DATA LISTING:

────────────────────

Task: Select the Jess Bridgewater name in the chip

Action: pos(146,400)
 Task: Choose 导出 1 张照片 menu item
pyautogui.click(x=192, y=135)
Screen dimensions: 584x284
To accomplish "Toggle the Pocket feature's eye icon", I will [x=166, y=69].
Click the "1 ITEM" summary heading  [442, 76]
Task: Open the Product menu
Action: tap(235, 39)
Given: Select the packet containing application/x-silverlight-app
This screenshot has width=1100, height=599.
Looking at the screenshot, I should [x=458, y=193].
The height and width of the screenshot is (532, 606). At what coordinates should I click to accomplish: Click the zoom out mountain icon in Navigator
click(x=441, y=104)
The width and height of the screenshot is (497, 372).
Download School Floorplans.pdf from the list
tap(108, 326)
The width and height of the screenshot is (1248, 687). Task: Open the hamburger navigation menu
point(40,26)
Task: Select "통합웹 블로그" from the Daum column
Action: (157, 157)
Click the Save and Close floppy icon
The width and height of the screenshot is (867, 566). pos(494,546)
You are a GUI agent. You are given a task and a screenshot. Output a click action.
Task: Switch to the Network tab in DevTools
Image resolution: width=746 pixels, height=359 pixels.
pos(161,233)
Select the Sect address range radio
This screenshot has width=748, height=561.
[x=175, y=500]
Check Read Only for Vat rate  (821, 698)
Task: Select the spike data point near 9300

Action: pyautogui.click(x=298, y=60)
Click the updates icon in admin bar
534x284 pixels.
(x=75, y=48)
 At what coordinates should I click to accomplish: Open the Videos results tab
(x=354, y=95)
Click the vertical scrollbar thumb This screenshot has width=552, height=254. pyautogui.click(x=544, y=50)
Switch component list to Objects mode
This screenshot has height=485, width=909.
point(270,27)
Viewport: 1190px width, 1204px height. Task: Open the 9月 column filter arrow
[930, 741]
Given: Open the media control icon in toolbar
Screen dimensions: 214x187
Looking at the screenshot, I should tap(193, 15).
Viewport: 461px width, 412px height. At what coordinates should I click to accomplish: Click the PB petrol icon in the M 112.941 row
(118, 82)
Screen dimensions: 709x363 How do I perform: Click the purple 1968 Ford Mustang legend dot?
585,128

────────────────────

Repeat these lines exactly.

Task: Select the Jess Bridgewater name in the chip

Action: pos(146,400)
 Task: Choose 导出 1 张照片 menu item
pyautogui.click(x=192, y=135)
Screen dimensions: 584x284
To accomplish "Toggle the Pocket feature's eye icon", I will [x=166, y=69].
Click the "1 ITEM" summary heading  [442, 76]
Task: Open the Product menu
Action: tap(235, 39)
Given: Select the packet containing application/x-silverlight-app
This screenshot has width=1100, height=599.
Looking at the screenshot, I should [x=458, y=193].
The height and width of the screenshot is (532, 606). At what coordinates should I click to accomplish: Click the zoom out mountain icon in Navigator
click(x=441, y=104)
The width and height of the screenshot is (497, 372).
Download School Floorplans.pdf from the list
tap(108, 326)
The width and height of the screenshot is (1248, 687). Task: Open the hamburger navigation menu
point(40,26)
Task: Select "통합웹 블로그" from the Daum column
Action: (157, 157)
Click the Save and Close floppy icon
The width and height of the screenshot is (867, 566). pos(494,546)
You are a GUI agent. You are given a task and a screenshot. Output a click action.
Task: Switch to the Network tab in DevTools
Image resolution: width=746 pixels, height=359 pixels.
pos(161,233)
Select the Sect address range radio
This screenshot has width=748, height=561.
[x=175, y=500]
Check Read Only for Vat rate  (821, 698)
Task: Select the spike data point near 9300

Action: pyautogui.click(x=298, y=60)
Click the updates icon in admin bar
534x284 pixels.
(x=75, y=48)
 At what coordinates should I click to accomplish: Open the Videos results tab
(x=354, y=95)
Click the vertical scrollbar thumb This screenshot has width=552, height=254. pyautogui.click(x=544, y=50)
Switch component list to Objects mode
This screenshot has height=485, width=909.
point(270,27)
Viewport: 1190px width, 1204px height. Task: Open the 9月 column filter arrow
[930, 741]
Given: Open the media control icon in toolbar
Screen dimensions: 214x187
Looking at the screenshot, I should tap(193, 15).
Viewport: 461px width, 412px height. At what coordinates should I click to accomplish: Click the PB petrol icon in the M 112.941 row
(118, 82)
Screen dimensions: 709x363 How do I perform: Click the purple 1968 Ford Mustang legend dot?
585,128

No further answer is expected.